Detecting a series of passing objects for a Plinko board

Hi! First time poster here. I've used Arduinos in combination with sensors before, most recently in a game that used an NFC reader as a controller. I'm looking to do something a bit more ambitious, and design a game that uses a Plinko board as a controller.

In other words - players drop pucks/balls in the top; they bounce around; and the pockets the pucks/balls land in have effects in the game.

I think the most sensible way to do this is to have a series of sensors, one in front of each pocket, that identify a passing object.

Complications and questions:

  • what specific types of sensors make the most sense here? I don't really know the landscape, so any guidance would be helpful.
  • how can I avoid the situation where multiple balls/pucks drop into a single pocket in quick succession and only get counted as a single passing object?
  • This involves wiring at least seven sensors of the same kind to an Arduino; are there any potential pitfalls here?

Thanks so much, and I appreciate any help and guidance here!

Pucks/Balls are wider in the middle than across the edge.
In a pocket, the puck/ball should be centered with some clearance to get through.

IR light through a small aperture could reflect at an angle to an IR detector behind its own aperture. Have one on each side and when both detect at the same time, you get one blip per object.

like this >O< only wider angle.

I have seen an IR detector in a ballpoint pen barrel used to sense small 'pixels' on a primitive page scanner made from a dot-matrix printer as the paper and read head transport before 1985. It got decent 'fax' images for the time.

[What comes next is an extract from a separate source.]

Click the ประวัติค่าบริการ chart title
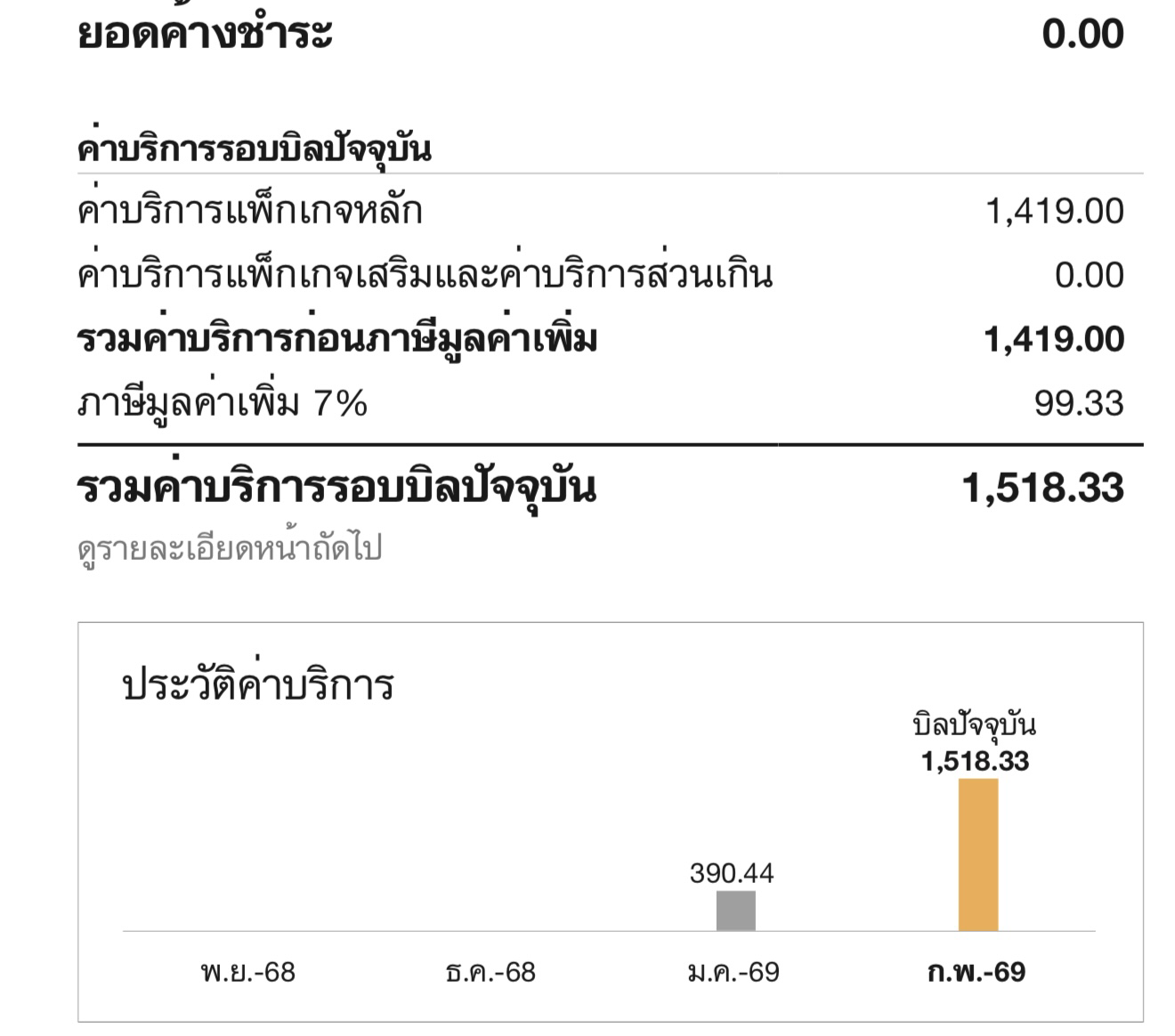click(258, 685)
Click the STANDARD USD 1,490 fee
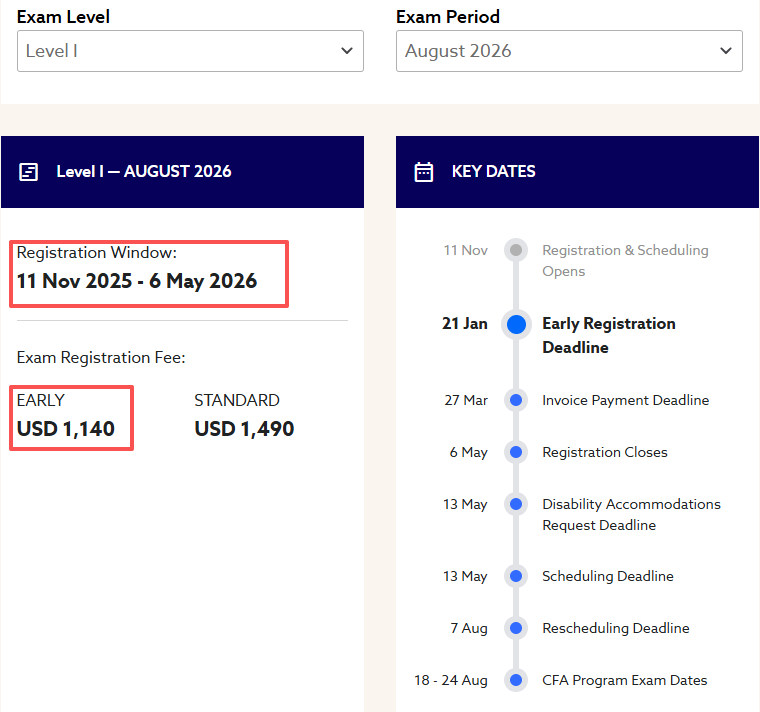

There are many different designs of Plinko board and so before an exact solution can be offered, we need to know exactly what sort of board you have.

I would try first with a reflective optical sensor like this one:-

You will need one for every position you want to monitor. Also you should make a frame so you can hold the sensors. You can adjust the distance of the sensor to the board by using a nut an bolt in the long slot in the sensor. This will allow you to tune out any none puck sensor caused by reflections from the background.

The speed of the pucks dropping is a long time compared to the speed the sensors / electronics work, so you have no problems with this.

No, not that I can see. You will just need one input pin per sensor.

Hint just start with one sensor to begin with. That is take it one step at a time.